┏━━

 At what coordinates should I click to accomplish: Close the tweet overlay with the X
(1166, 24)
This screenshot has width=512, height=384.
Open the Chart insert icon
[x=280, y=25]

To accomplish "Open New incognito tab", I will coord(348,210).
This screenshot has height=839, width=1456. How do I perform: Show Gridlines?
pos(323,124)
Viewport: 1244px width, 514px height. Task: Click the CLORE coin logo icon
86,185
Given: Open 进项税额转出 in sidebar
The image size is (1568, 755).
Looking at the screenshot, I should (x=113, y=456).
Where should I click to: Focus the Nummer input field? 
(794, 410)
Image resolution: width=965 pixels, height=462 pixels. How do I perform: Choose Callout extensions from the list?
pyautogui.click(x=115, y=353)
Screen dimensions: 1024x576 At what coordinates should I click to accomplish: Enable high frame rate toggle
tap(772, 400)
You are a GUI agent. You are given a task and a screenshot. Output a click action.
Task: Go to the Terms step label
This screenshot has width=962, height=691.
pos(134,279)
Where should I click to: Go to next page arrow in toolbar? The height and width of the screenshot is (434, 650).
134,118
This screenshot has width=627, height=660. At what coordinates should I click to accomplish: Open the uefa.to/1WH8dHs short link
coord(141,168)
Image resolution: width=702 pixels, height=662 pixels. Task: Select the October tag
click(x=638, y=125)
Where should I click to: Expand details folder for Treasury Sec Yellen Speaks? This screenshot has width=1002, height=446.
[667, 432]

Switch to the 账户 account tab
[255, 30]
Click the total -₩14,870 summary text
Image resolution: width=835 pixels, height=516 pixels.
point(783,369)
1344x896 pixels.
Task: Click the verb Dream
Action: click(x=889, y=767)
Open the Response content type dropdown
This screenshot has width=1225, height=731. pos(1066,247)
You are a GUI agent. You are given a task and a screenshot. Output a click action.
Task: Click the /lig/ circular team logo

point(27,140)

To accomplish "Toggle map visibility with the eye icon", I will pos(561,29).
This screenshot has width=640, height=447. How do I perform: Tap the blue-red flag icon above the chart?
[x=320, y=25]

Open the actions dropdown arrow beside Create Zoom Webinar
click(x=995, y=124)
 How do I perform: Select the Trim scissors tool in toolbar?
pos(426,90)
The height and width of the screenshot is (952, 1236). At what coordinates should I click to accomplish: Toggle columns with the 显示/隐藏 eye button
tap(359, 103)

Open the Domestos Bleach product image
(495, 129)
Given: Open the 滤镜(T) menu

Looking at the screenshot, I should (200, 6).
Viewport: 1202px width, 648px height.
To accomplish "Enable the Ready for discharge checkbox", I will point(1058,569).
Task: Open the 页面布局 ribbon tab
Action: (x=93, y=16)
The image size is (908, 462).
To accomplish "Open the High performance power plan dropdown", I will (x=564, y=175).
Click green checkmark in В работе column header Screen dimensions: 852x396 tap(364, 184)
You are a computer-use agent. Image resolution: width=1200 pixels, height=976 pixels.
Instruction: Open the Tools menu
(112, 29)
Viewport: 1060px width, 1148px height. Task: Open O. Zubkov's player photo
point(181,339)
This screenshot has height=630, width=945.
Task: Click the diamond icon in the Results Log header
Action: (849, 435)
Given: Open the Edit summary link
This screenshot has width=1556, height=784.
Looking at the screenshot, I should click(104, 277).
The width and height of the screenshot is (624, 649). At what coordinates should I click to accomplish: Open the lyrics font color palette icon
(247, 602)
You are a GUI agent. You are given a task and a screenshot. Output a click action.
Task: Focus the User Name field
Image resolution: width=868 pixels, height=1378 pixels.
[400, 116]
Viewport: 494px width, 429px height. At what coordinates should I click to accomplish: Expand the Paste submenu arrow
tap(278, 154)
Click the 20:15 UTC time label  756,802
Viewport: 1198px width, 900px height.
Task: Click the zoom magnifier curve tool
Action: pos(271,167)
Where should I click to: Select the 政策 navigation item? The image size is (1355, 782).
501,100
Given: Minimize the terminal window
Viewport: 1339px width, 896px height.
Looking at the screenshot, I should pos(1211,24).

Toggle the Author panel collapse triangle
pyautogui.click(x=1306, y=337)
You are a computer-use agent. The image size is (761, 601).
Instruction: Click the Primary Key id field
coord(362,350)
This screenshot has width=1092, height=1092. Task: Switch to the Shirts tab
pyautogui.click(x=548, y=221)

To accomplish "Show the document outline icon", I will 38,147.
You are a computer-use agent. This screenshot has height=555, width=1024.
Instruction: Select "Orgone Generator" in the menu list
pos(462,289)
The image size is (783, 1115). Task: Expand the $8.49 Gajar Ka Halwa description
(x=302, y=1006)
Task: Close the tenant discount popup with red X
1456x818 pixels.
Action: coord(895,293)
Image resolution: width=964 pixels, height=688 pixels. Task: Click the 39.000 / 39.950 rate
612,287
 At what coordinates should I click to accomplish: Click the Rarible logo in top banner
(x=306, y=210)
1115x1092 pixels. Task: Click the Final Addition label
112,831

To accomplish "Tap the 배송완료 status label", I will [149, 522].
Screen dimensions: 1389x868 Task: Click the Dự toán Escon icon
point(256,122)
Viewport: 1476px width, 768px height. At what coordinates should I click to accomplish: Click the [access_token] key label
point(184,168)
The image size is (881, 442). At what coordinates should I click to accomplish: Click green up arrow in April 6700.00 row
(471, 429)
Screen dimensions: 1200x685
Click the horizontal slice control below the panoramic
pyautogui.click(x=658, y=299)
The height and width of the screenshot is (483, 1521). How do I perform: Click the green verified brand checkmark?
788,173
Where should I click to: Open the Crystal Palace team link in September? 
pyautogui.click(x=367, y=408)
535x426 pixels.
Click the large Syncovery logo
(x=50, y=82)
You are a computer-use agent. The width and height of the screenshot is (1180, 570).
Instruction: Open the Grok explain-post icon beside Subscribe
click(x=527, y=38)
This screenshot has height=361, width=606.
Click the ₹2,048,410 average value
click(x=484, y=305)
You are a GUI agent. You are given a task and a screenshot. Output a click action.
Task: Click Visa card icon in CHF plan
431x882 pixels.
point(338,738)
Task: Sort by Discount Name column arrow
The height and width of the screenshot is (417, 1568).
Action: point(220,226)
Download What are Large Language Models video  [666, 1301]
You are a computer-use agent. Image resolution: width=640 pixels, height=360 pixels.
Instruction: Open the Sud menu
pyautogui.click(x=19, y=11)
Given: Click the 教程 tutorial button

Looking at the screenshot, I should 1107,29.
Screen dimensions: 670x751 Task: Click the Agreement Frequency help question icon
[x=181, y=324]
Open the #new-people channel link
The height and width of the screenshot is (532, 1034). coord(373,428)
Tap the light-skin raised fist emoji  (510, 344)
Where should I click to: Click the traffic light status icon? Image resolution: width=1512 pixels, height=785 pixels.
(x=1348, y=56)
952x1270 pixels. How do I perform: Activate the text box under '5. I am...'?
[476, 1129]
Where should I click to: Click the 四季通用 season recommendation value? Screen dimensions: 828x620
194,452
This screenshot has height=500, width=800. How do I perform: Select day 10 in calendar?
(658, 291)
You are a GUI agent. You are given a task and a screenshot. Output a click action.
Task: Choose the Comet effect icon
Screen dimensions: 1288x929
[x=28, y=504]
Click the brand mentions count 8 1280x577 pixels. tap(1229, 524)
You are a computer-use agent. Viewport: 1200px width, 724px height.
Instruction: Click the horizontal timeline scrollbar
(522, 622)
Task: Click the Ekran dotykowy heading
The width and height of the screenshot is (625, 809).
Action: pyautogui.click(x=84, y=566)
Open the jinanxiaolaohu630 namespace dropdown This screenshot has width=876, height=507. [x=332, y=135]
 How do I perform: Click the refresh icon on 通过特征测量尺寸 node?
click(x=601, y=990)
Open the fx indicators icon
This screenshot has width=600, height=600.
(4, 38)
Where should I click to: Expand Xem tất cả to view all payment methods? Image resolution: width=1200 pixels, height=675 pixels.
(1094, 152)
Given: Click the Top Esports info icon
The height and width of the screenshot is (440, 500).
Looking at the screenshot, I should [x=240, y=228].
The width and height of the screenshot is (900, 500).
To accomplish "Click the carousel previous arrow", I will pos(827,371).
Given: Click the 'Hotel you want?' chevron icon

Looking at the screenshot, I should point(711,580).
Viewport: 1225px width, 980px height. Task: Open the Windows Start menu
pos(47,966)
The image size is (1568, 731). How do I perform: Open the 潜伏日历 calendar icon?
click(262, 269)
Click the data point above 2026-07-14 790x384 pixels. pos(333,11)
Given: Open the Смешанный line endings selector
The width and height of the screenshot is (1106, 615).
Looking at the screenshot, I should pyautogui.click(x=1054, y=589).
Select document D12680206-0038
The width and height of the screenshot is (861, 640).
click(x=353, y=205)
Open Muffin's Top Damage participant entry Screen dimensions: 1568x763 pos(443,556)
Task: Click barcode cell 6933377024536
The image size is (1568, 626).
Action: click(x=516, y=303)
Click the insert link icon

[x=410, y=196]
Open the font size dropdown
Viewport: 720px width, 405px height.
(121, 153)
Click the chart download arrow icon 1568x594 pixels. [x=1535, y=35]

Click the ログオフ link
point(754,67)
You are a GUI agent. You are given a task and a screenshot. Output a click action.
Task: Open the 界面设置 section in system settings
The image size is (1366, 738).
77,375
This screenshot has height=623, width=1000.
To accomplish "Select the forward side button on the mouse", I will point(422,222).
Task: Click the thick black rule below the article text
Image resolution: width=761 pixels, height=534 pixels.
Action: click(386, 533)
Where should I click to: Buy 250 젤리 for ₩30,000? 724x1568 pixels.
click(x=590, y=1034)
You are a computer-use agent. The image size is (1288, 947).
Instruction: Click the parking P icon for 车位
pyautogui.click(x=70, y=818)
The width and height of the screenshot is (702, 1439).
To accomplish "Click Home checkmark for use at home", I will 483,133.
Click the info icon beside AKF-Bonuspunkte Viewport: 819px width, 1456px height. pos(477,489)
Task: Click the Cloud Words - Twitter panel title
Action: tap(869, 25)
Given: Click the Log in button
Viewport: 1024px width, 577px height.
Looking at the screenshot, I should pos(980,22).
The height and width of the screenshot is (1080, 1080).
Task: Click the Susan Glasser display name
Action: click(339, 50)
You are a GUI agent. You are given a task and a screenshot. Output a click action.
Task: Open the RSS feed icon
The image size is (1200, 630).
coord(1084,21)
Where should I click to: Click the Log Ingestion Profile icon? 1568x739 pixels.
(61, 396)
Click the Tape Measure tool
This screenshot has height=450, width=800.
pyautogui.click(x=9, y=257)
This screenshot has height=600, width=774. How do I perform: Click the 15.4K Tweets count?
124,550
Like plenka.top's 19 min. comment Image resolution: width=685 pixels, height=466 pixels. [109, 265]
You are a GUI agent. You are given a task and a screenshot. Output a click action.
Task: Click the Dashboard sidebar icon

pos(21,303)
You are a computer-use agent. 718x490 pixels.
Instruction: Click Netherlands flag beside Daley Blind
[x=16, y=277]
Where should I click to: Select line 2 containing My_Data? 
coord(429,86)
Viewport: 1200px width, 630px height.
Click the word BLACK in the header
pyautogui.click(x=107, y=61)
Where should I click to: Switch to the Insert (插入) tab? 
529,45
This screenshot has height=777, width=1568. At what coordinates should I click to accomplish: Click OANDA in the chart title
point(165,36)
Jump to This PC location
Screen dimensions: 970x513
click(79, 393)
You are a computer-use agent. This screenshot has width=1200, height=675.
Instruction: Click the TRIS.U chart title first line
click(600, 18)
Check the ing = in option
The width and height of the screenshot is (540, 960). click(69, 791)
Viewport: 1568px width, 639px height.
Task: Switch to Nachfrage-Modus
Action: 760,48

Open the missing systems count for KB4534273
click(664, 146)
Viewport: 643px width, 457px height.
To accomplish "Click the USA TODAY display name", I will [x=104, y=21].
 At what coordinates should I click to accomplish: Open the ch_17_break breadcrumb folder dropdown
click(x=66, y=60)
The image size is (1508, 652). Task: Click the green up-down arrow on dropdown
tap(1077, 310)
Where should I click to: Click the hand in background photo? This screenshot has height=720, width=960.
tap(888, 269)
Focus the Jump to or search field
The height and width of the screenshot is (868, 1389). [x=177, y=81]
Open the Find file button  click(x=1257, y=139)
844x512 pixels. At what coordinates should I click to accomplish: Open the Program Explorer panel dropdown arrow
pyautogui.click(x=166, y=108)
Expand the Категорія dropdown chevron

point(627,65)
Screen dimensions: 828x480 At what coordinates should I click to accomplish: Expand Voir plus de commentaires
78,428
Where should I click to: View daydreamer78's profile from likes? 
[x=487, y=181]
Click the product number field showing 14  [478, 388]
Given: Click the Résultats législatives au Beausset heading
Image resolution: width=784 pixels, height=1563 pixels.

┗━━

Looking back over the data above, restate word for word the lines that begin at the line with "You are a computer-use agent. Image resolution: width=640" and end at the line with "Tap the light-skin", inclusive.

# Response below
You are a computer-use agent. Image resolution: width=640 pixels, height=360 pixels.
Instruction: Open the Sud menu
pyautogui.click(x=19, y=11)
Given: Click the 教程 tutorial button

Looking at the screenshot, I should 1107,29.
Screen dimensions: 670x751 Task: Click the Agreement Frequency help question icon
[x=181, y=324]
Open the #new-people channel link
The height and width of the screenshot is (532, 1034). coord(373,428)
Tap the light-skin raised fist emoji  (510, 344)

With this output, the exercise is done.